The 'Asian miracle' was a miracle
of growth. Determined to beat the West
at its own game, the little tigers learned
to roar by sustaining growth rates of
eight, nine and even 10 per cent per annum
over a decade or two. In one of the great
reversals of history, Western commentators
and market pundits in the 1980s began
to berate their governments for failing
to match the growth performance of East
Asia; the strategies of the Asian tigers
became the model to be emulated. This
usually meant faster trade liberalisation,
lower wages, labour market 'flexibility'
and deep cuts in taxation and social security.

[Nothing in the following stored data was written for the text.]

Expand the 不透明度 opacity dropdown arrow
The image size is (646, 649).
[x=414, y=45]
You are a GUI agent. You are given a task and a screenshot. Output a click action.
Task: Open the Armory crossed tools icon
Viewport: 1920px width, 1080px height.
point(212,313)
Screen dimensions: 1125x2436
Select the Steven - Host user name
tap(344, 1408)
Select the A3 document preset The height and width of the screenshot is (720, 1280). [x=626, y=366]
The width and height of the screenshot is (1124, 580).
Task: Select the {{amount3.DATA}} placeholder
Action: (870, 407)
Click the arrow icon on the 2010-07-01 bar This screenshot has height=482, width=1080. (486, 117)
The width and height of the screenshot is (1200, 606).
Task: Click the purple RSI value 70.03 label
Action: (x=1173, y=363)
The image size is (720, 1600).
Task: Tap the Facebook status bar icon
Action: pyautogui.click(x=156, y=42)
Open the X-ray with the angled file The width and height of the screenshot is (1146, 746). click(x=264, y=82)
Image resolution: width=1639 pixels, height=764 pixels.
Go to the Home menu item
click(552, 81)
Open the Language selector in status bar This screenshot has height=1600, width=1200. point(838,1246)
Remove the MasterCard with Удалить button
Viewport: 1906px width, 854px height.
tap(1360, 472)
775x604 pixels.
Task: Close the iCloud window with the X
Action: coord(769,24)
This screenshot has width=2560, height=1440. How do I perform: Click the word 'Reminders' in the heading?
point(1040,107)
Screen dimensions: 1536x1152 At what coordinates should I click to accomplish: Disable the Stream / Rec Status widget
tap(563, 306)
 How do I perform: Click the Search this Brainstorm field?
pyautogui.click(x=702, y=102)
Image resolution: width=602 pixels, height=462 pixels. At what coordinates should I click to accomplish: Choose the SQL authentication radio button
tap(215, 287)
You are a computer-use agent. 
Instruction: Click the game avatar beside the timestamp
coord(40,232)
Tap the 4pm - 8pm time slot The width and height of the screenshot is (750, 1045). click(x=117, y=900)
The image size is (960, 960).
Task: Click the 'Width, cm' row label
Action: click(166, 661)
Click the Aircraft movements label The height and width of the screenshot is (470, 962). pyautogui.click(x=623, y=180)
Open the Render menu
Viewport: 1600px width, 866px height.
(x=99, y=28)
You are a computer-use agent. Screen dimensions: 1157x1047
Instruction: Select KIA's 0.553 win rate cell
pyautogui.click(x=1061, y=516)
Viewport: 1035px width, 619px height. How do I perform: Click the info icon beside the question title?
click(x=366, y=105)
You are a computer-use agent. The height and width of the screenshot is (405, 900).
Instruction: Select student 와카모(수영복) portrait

The little tigers of East Asia had apparently
learned their lessons from the industrialised
countries so well that they had become
the teachers, and political leaders in
the West became the dutiful students.
Why? Because eight per cent is higher
than four per cent.
Socialist countries, too, were smitten
by growth. The ideological divide of the
Cold War that threatened to destroy the
world was not over the desirability of
economic growth. On that all agreed. They
disagreed over which system of economic
organisation, socialism or capitalism,
could generate more of it.
There can be little doubt that in recent
decades the most evangelical promoters
of growth fetishism have been the economists,
the profession that since the 1970s has
achieved a position of unrivalled dominance
in public debate and policy formation
throughout the world. One particular school
of economists has achieved uncontested
control, the neo-classical, neo-liberal
or free-market school.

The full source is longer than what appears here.